• **WHAT YOU SHOULD DO**:
From the first record through the last, copy each one exactly.

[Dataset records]

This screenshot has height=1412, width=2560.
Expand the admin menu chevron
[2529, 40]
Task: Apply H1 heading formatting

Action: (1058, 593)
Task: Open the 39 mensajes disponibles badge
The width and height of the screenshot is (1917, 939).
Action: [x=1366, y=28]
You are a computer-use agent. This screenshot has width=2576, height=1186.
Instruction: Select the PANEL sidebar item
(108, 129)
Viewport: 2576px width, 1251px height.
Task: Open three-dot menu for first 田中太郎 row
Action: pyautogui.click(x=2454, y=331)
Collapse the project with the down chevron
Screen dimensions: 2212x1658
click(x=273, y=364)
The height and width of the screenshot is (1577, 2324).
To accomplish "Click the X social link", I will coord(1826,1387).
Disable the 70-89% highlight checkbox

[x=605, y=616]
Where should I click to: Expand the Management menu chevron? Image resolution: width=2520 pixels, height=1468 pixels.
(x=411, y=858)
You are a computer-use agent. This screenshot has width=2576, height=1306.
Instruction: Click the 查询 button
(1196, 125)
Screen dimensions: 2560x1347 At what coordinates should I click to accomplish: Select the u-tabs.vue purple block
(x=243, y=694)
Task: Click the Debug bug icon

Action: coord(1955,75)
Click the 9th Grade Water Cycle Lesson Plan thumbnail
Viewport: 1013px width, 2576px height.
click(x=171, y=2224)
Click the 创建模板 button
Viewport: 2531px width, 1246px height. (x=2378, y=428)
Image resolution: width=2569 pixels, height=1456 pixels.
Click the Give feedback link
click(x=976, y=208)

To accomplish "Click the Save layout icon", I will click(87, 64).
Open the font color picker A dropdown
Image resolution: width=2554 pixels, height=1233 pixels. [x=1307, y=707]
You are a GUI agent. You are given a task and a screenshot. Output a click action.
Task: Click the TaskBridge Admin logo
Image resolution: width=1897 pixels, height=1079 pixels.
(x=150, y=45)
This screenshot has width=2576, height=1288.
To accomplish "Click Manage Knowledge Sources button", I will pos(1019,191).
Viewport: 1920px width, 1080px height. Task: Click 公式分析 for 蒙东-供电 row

• **THE COMPLETED TASK**:
This screenshot has height=1412, width=2560.
Expand the admin menu chevron
[2529, 40]
Task: Apply H1 heading formatting

Action: (1058, 593)
Task: Open the 39 mensajes disponibles badge
The width and height of the screenshot is (1917, 939).
Action: [x=1366, y=28]
You are a computer-use agent. This screenshot has width=2576, height=1186.
Instruction: Select the PANEL sidebar item
(108, 129)
Viewport: 2576px width, 1251px height.
Task: Open three-dot menu for first 田中太郎 row
Action: pyautogui.click(x=2454, y=331)
Collapse the project with the down chevron
Screen dimensions: 2212x1658
click(x=273, y=364)
The height and width of the screenshot is (1577, 2324).
To accomplish "Click the X social link", I will coord(1826,1387).
Disable the 70-89% highlight checkbox

[x=605, y=616]
Where should I click to: Expand the Management menu chevron? Image resolution: width=2520 pixels, height=1468 pixels.
(x=411, y=858)
You are a computer-use agent. This screenshot has width=2576, height=1306.
Instruction: Click the 查询 button
(1196, 125)
Screen dimensions: 2560x1347 At what coordinates should I click to accomplish: Select the u-tabs.vue purple block
(x=243, y=694)
Task: Click the Debug bug icon

Action: coord(1955,75)
Click the 9th Grade Water Cycle Lesson Plan thumbnail
Viewport: 1013px width, 2576px height.
click(x=171, y=2224)
Click the 创建模板 button
Viewport: 2531px width, 1246px height. (x=2378, y=428)
Image resolution: width=2569 pixels, height=1456 pixels.
Click the Give feedback link
click(x=976, y=208)

To accomplish "Click the Save layout icon", I will click(87, 64).
Open the font color picker A dropdown
Image resolution: width=2554 pixels, height=1233 pixels. [x=1307, y=707]
You are a GUI agent. You are given a task and a screenshot. Output a click action.
Task: Click the TaskBridge Admin logo
Image resolution: width=1897 pixels, height=1079 pixels.
(x=150, y=45)
This screenshot has width=2576, height=1288.
To accomplish "Click Manage Knowledge Sources button", I will pos(1019,191).
Viewport: 1920px width, 1080px height. Task: Click 公式分析 for 蒙东-供电 row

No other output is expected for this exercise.